In the FP search tool excerpt, what do the '\b's in the pattern \bcat\b specify about 'cat'?

> PROVIDED TEXT:
+++
Please note that FP's pattern matching is done via REGEX.C from
Free Software Foundation, Inc.
HEXADECIMAL REPRESENTATION IN PATTERN
Sometimes it is convenient or necessary to represent bytes in a
coded fashion. You may need a smiley face, for example. You can
keyboard this character directly in two ways: (1) by entering a
control-A, or (2) by holding down the ALT key, typing a "1" on
the numeric keyboard, then releasing the ALT key. But when you
need to document this character on your printer, the smiley face
does not print at all! Worse yet, if you need to enter a tab on
the DOS command line, DOS may translate it into spaces (up to the
next tab stop). CHP allows characters to be entered in a
hexadecimal format, either as
/xhh
or as
\xh
where the h's are hexadecimal digits. Both the "x" and the A
through F can be upper/lower case (or mixed).
EXAMPLES:
To search for lines containing 'cat', do an
fp cat alpha.txt
This will find lines containing 'cat', irrespective of case, and
regardless of surrounding material. To find lines containing
'cat' as a word--and not 'cats', 'cathode', or 'indicate', do an
fp \bcat\b alpha.txt
The '\b's say that 'cat' must not butt up against letters or
digits. To find lines containing 'cat' or 'cats' as words, do an
fp \bcats?\b alpha.txt
That pattern may be pronounced as: wordbreak, 'cat', 0 or 1 's',
wordbreak.
To search for empty lines, do an
fp/v . alpha.txt
To search for doublequotes, do an
fp/v "\"" alpha.txt
The pattern seen by FP in this case is simply one doublequote.
The C compiler's argc-argv handler sees a doublequoted escaped
doublequote. The outer doublequotes are stripped, and the inner
escaped doublequote becomes a doublequote. The resultant
doublequote is then given to FP as the second command-line
argument. [The first argument is '/v'.]
Suppose one of your utilities, say FOO, has been revised such
that one of its little used options no longer functions as it
used to. Now you must search all your batch files for
invocations of FOO. The following FP will show you all batch
file lines containing 'foo' as a separate word.
fp/n \bfoo\b c:\util\*.bat
A second way of searching for batch files containing FOO is to
use the count option.
+++
> RECORD LIST:
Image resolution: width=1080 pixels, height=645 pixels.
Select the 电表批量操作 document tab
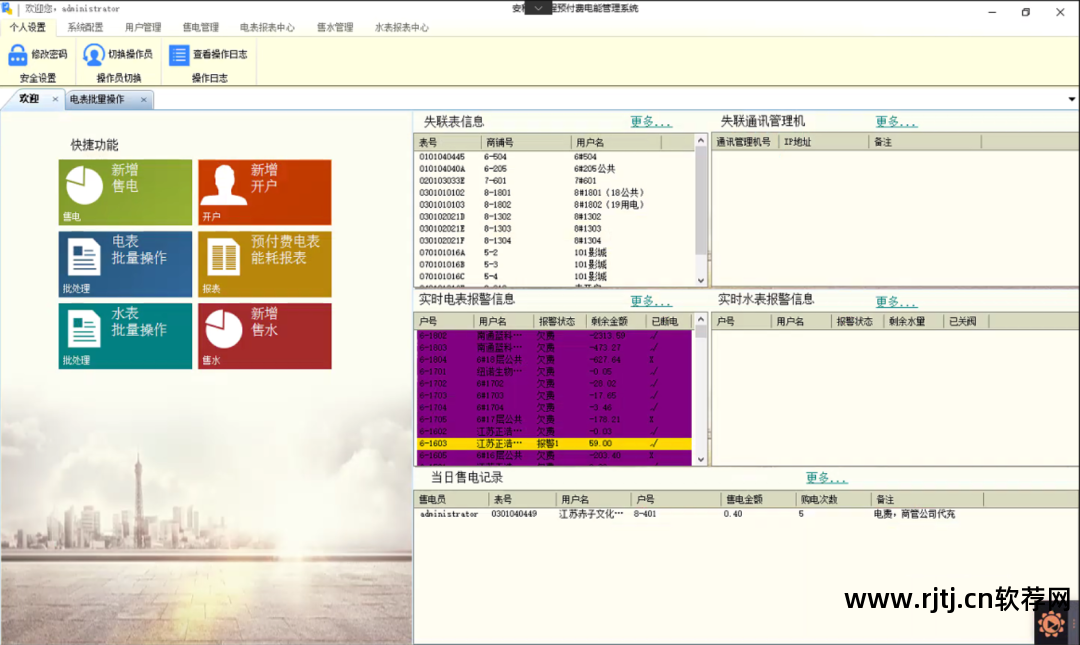pos(97,99)
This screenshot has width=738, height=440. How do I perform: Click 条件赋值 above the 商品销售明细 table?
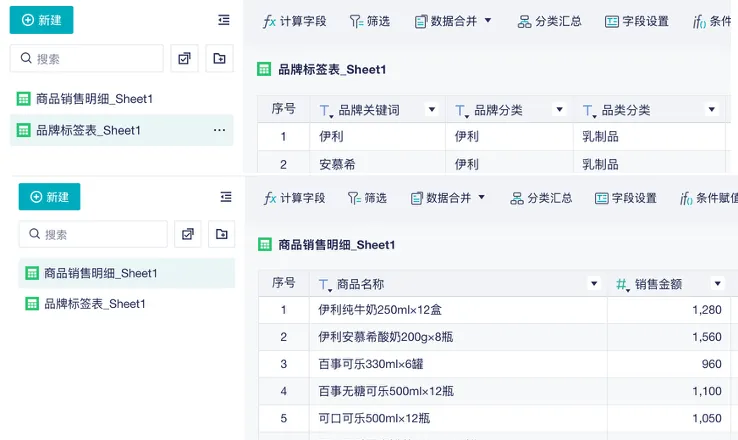tap(707, 198)
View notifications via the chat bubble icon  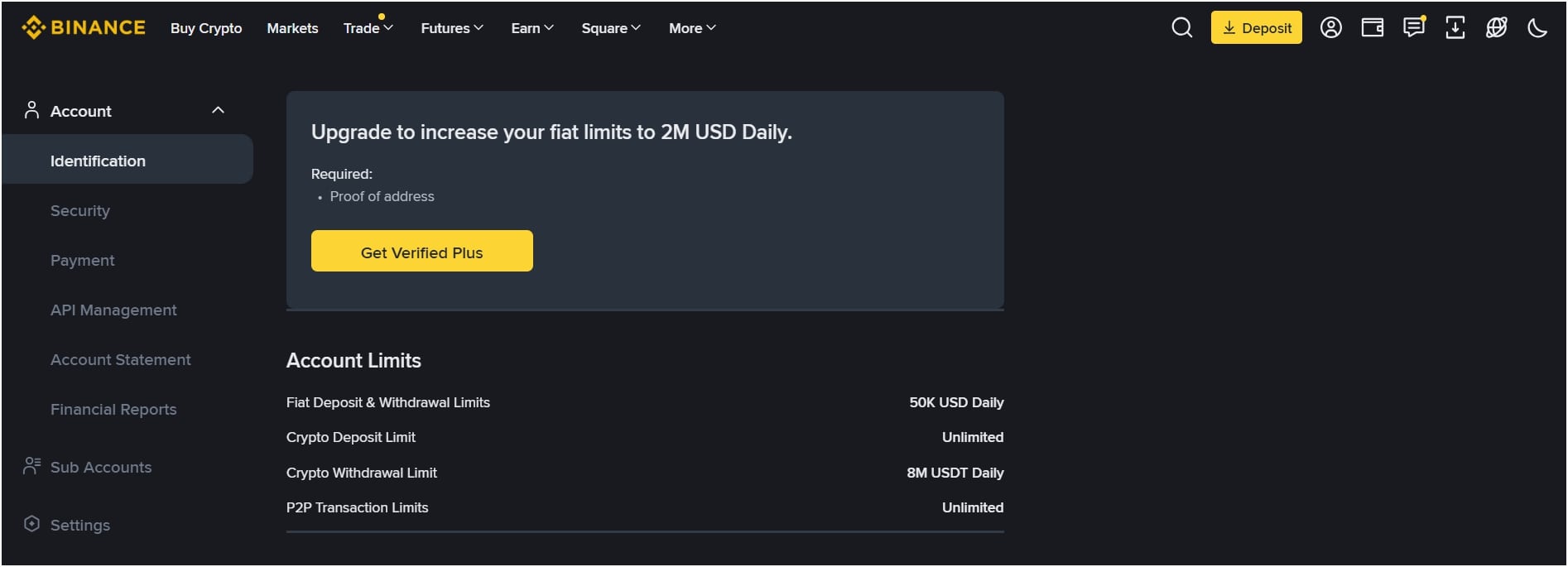coord(1413,27)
+++
> SOLUTION TO THE PROBLEM: They specify that 'cat' must not butt up against letters or digits.